Dataset excerpts:
_ _ _ _ _
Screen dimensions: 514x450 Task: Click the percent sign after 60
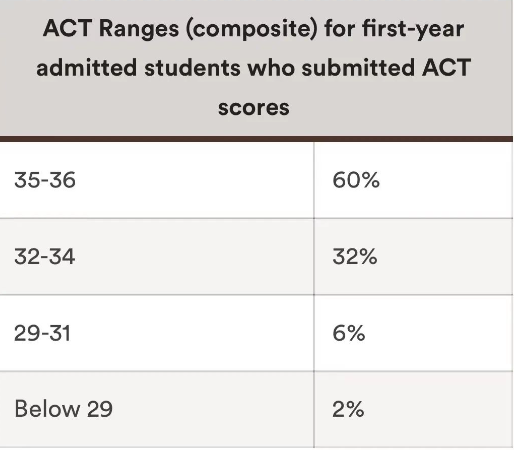(369, 180)
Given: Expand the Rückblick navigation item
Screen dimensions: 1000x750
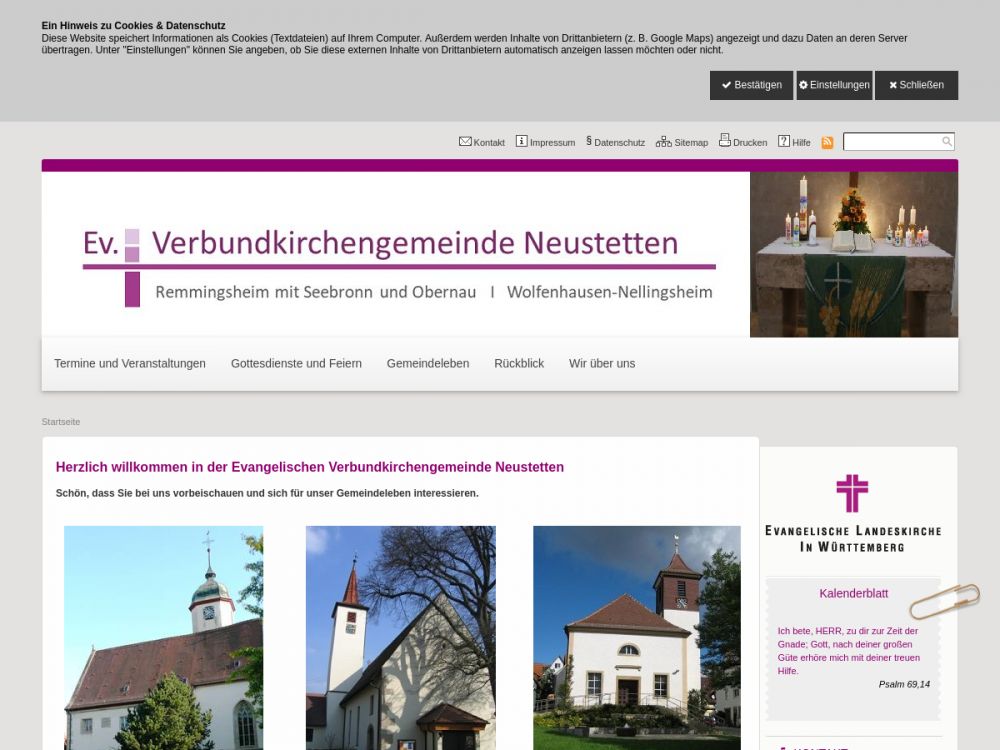Looking at the screenshot, I should click(x=519, y=364).
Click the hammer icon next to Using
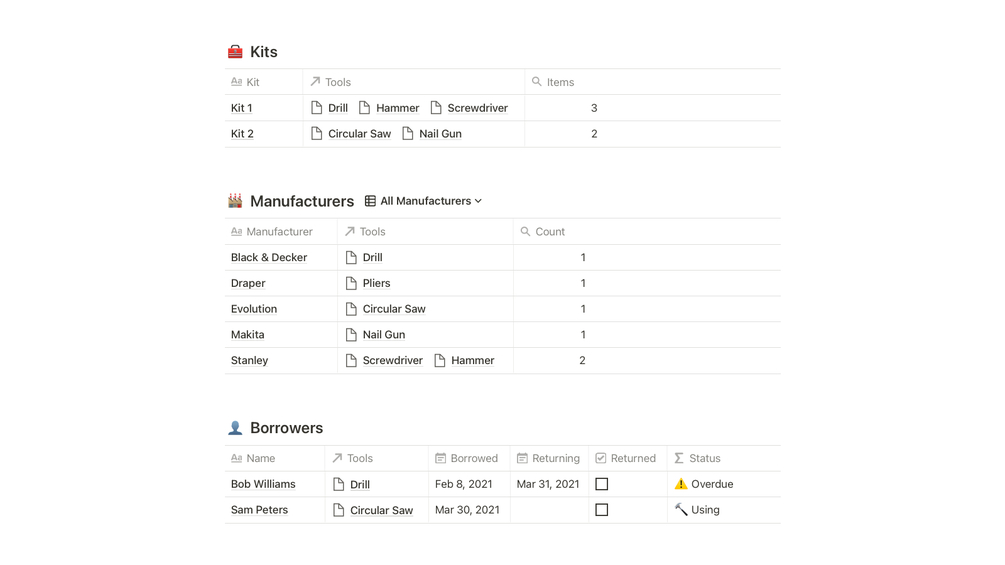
_ _ _ _ _
(Task to carry out): All entries above must be repeated exactly; pictures are to be left out.

(Response area):
Screen dimensions: 514x450 Task: Click the percent sign after 60
(369, 180)
Given: Expand the Rückblick navigation item
Screen dimensions: 1000x750
Looking at the screenshot, I should click(x=519, y=364).
Click the hammer icon next to Using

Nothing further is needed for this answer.